Activity: Your task is to reproduce exactly the lines from the line with "Viewport: 770px width, 642px height." through the end of the records below.

Start of Exercise data

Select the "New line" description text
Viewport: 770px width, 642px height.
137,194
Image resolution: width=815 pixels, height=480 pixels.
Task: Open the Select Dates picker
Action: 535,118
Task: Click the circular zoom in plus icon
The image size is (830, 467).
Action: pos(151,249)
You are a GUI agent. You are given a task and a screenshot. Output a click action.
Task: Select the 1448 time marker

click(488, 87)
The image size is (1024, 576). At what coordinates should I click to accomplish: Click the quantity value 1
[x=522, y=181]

End of Exercise data

Exercise response:
Viewport: 770px width, 642px height.
137,194
Image resolution: width=815 pixels, height=480 pixels.
Task: Open the Select Dates picker
Action: 535,118
Task: Click the circular zoom in plus icon
The image size is (830, 467).
Action: pos(151,249)
You are a GUI agent. You are given a task and a screenshot. Output a click action.
Task: Select the 1448 time marker

click(488, 87)
The image size is (1024, 576). At what coordinates should I click to accomplish: Click the quantity value 1
[x=522, y=181]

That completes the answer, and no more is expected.